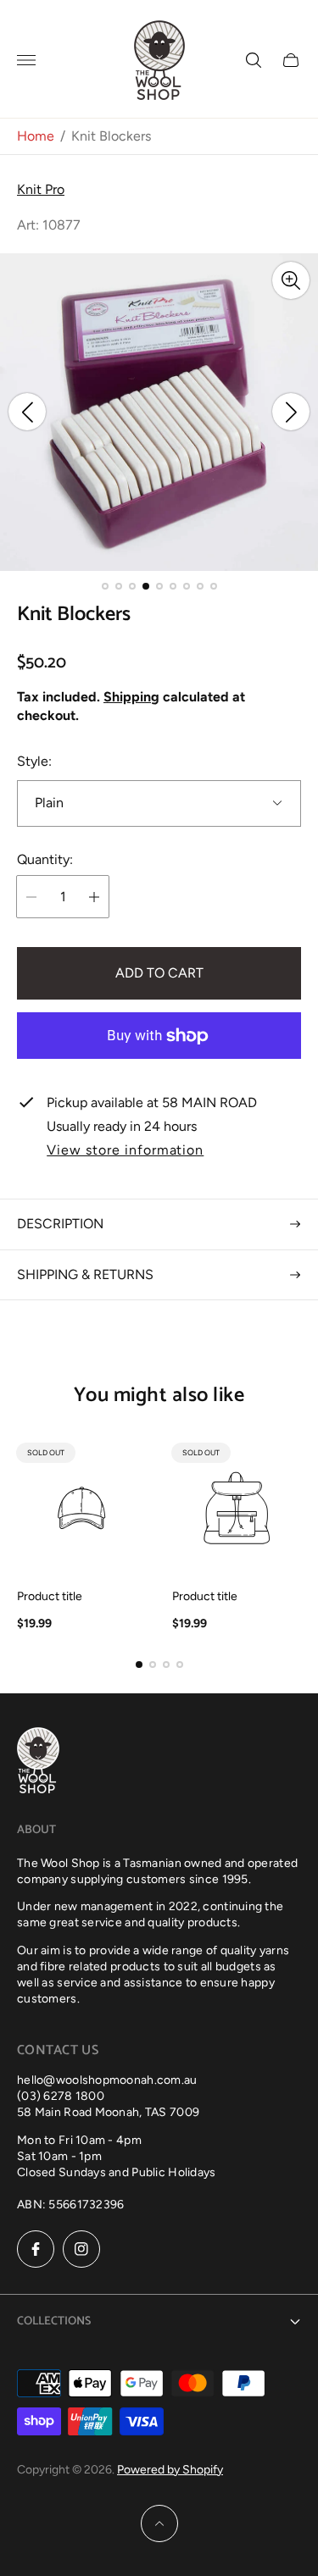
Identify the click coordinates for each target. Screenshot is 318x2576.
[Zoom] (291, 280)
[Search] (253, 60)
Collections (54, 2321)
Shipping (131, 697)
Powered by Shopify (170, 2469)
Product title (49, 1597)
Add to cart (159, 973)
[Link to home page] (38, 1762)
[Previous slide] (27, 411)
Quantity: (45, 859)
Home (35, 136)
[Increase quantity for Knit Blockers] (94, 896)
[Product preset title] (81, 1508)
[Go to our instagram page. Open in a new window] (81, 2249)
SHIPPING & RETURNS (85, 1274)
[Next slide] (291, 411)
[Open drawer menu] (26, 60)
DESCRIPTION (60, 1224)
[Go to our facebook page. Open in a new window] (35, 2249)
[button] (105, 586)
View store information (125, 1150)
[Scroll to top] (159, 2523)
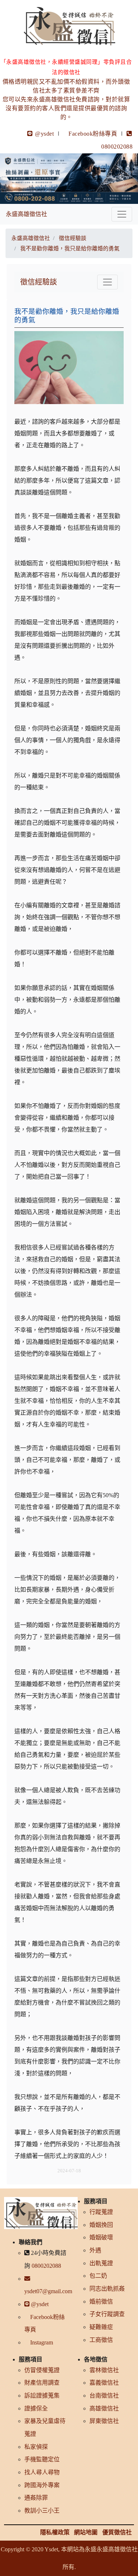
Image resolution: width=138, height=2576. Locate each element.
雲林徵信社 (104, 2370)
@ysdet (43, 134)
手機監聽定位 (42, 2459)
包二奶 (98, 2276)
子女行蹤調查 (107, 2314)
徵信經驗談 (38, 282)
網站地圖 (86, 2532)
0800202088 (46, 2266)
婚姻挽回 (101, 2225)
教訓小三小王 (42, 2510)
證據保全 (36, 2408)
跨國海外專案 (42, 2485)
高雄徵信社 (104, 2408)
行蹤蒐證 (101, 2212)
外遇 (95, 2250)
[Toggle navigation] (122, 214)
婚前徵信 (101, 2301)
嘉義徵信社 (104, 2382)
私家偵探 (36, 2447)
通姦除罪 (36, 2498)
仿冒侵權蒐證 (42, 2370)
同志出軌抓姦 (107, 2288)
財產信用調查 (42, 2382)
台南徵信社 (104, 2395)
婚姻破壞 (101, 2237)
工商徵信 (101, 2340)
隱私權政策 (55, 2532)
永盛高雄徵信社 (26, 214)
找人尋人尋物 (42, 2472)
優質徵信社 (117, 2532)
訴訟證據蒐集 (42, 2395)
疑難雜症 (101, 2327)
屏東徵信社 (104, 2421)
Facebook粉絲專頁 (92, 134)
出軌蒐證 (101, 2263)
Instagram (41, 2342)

+ + + + + + +

= Problem =
Beginning at the line that contains "Image resolution: width=138, height=2576.", give again every line down to the end of the material, exactly as written, and stop there.

= Solution for this problem =
Image resolution: width=138, height=2576. Locate each element.
雲林徵信社 (104, 2370)
@ysdet (43, 134)
手機監聽定位 (42, 2459)
包二奶 (98, 2276)
子女行蹤調查 (107, 2314)
徵信經驗談 (38, 282)
網站地圖 (86, 2532)
0800202088 (46, 2266)
婚姻挽回 (101, 2225)
教訓小三小王 (42, 2510)
證據保全 (36, 2408)
跨國海外專案 (42, 2485)
高雄徵信社 (104, 2408)
行蹤蒐證 (101, 2212)
外遇 (95, 2250)
[Toggle navigation] (122, 214)
婚前徵信 (101, 2301)
嘉義徵信社 (104, 2382)
私家偵探 (36, 2447)
通姦除罪 (36, 2498)
仿冒侵權蒐證 (42, 2370)
同志出軌抓姦 (107, 2288)
財產信用調查 (42, 2382)
台南徵信社 (104, 2395)
婚姻破壞 (101, 2237)
工商徵信 (101, 2340)
隱私權政策 (55, 2532)
永盛高雄徵信社 (26, 214)
找人尋人尋物 (42, 2472)
優質徵信社 (117, 2532)
訴訟證據蒐集 (42, 2395)
疑難雜症 (101, 2327)
屏東徵信社 (104, 2421)
Facebook粉絲專頁 (92, 134)
出軌蒐證 (101, 2263)
Instagram (41, 2342)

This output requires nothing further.